2024 Green Bay Packers Stats (Rank)

Points per game: 27.1 (8th)
Total yards per game: 370.8 (5th)
Plays per game: 60.4 (25th)
Dropbacks per game: 33.2 (32nd)
Dropback EPA per play: 0.18 (7th)
Rush attempts per game: 30.9 (6th)
Rush EPA per play: -0.03 (9th)

Josh Jacobs paves the way

If you’re looking at the above stats, the first thing that stands out is Green Bay’s absurd tilt toward their ground game. They were top 10 in both pass and run EPA but leaned on Josh Jacobs with 301 carries. Only the Eagles and Colts logged lower pass rates versus expectation. This was a stark turn from the balanced and sometimes pass-first approach LaFleur took in previous seasons.
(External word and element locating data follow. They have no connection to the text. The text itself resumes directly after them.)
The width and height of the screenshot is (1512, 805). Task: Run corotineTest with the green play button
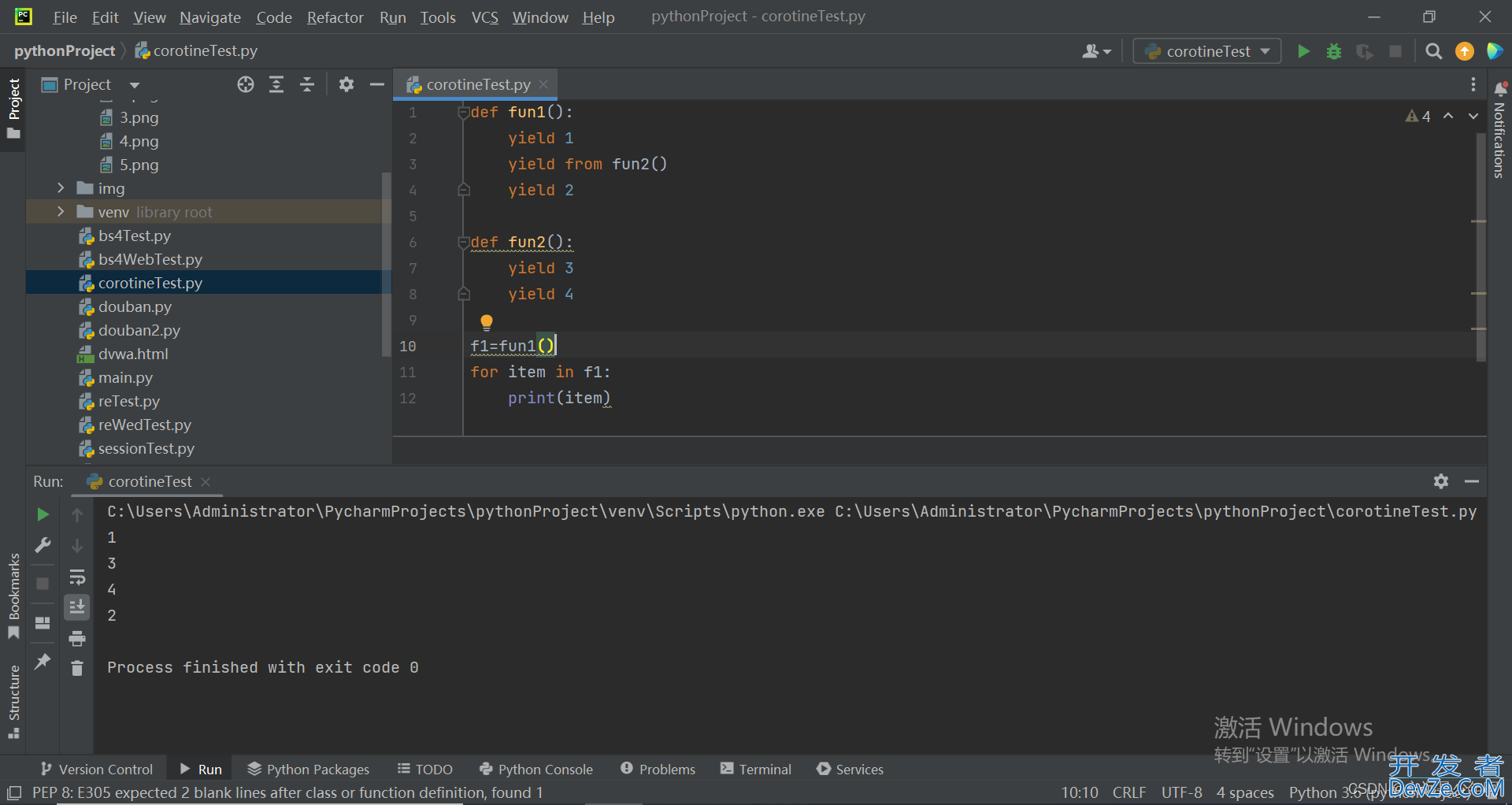1303,51
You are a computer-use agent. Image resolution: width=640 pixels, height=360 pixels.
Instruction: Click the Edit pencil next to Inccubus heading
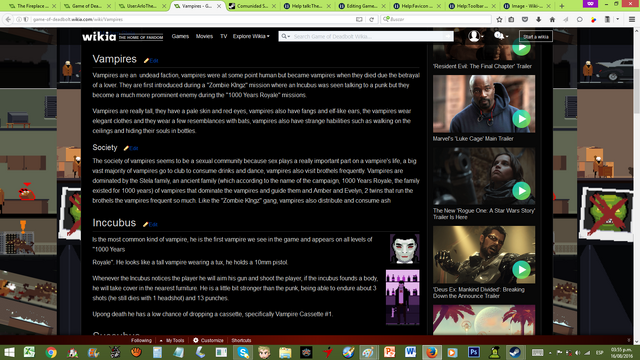(150, 224)
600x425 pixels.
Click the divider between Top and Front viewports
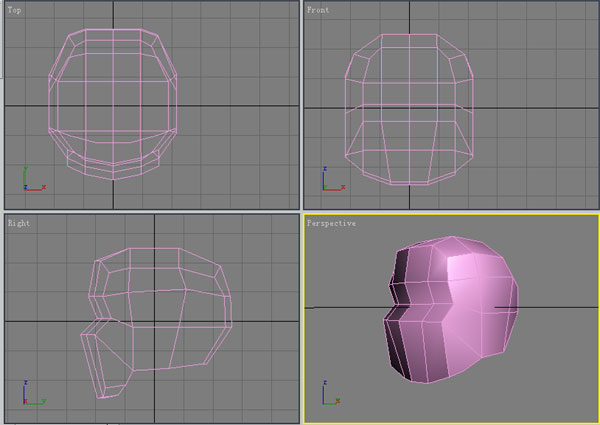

This chart from RBSDM.com shows Green Bay’s pass rate on first and second down over the years. The Packers were slightly in favor of running the ball compared to league-average for LaFleur’s first five years as a head coach. They then fall off the face of the Earth in 2024. LaFleur could have changed his offensive philosophy, but a more obvious explanation is that he was protecting his wounded quarterback. Love injured his MCL in Week 1 on the patchy turf of Arena Corinthians in São Paulo, Brazil. He missed two games, both of which Malik Willis won. Love later injured his groin in Week 8 and his elbow in Week 18.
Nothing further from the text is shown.